À la dernière seconde, Jean Valjean renonce à tuer Myriel, mais il emporte tout de même l’argenterie. Il est vite rattrapé par les autorités et menacé d’être renvoyé au bagne pour son vol, mais l’évêque intervient en mentant sur le fait qu’il a lui-même donné les biens à l’ancien bagnard.
C’est à partir de ce geste que Jean Valjean est transfiguré. Après 17 ans d’humiliation, de souffrances, son âme est changée par la générosité de l’évêque. Les Misérables commencent avec une fable sur la transformation et le caractère rédemptoire de la bonté.
Foi futuriste
Vous n’avez qu’à googler “retour du religieux” et vous verrez qu’on nous l’annonce à répétition depuis les années 1970. Il n’empêche qu’il y a une certaine tendance dans l’air du bas 21e siècle. Je pense, par exemple, aux articles sur Dimes Square et la vague “trad cath” new yorkaise3, mais aussi à Jérmie McEwan qui vient de publier au Québec Je ne sais pas croire, un essai où il cherche à “défendre la place du religieux dans la pensée philosophique contemporaine4”.
Il n’y a rien de bien surprenant à voir ressurgir la foi comme une sorte de nouveau millénarisme quand tout autour est au cataclysme. Le danger de cette vague est qu’elle soit une manière de changer de sujet en attendant le secours de la providence.
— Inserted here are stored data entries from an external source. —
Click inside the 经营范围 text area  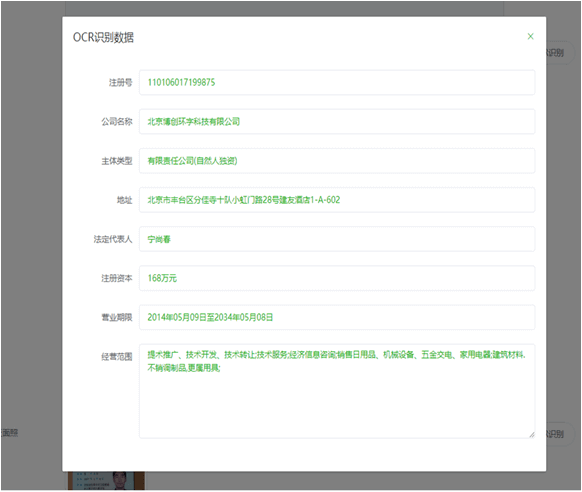coord(337,391)
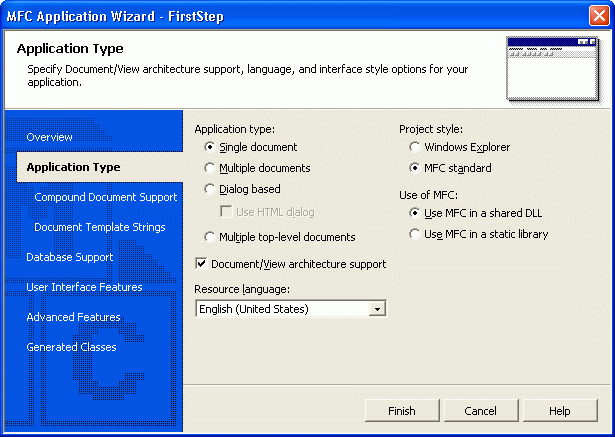
Task: Expand the Resource language dropdown
Action: pyautogui.click(x=377, y=309)
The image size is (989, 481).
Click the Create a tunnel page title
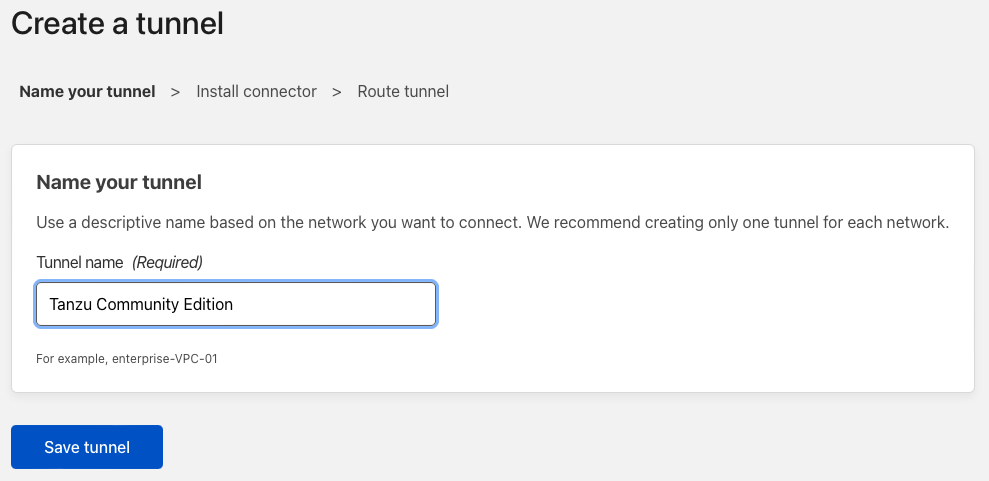117,24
L’avantage de la pensée de quelqu’un comme Hugo, c’est qu’il ne s’arrêtait pas à Dieu pour penser la société. Il faisait face à une génération désenchantée après 1848. Les mouvements du printemps des peuples, progressistes, souvent républicains et athées, s’étaient soldés par le retour de l’ordre et de la religion. À quoi bon rêver au Progrès comme le vieil Hugo dans un 19e siècle politiquement bouché ?
C’est là où, pour reprendre Popovic, la mélancolie des Misérables engendre l’espoir. Elle prend acte de la catastrophe pour mieux tenter de la dépasser. C’est un acte de foi envers le futur. Qu’on l’appelle Dieu, le Progrès ou la Providence, l’espoir est le seul véritable geste punk quand tout autour est au cynisme et à la débandade.
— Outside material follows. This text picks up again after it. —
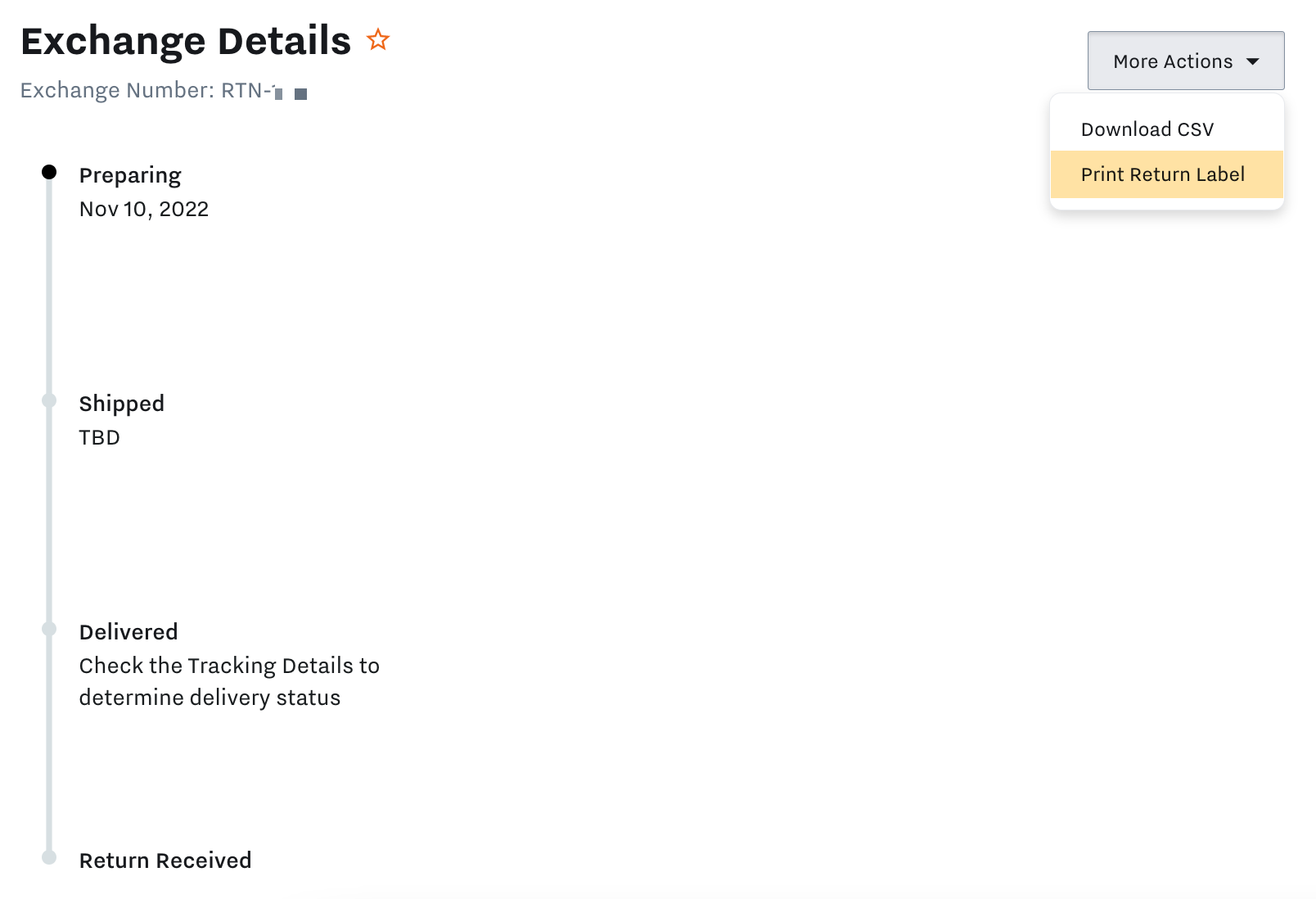Click the Return Received timeline dot
The width and height of the screenshot is (1316, 899).
(49, 857)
Le projet tient dans la célèbre préface : “Tant qu’il existera, par le fait des lois et des mœurs, une damnation sociale créant artificiellement, en pleine civilisation, des enfers, et compliquant d’une fatalité humaine la destinée qui est divine; tant que les trois problèmes du siècle, la dégradation de l’homme par le prolétariat, la déchéance de la femme par la faim, l’atrophie de l’enfant par la nuit, ne seront pas résolus; tant que, dans de certaines régions, l’asphyxie sociale sera possible; en d’autres termes, et à un point de vue plus étendu encore, tant qu’il y aura sur la terre ignorance et misère, des livres de la nature de celui-ci pourront ne pas être inutiles.”
Pierre Popovic, La Mélancolie des Misérables, Montréal, Quartanier, 2013, p. 286.
https://www.nytimes.com/2022/08/09/opinion/nyc-catholicism-dimes-square-religion.html
Jérémie McEwan, Je ne sais pas croire, Montréal, XYZ, 2023, p. 7.
Popovic! À quand Castoriadis? Allez! Bonne semaine.
Je dis ça parce que Popovic s’inspire de Castoriadis pour établir sa théorie de l’imaginaire social. Je trouvais ça cool de le mentionner et de te flasher mes connaissances! Hahaha! À la prochaine!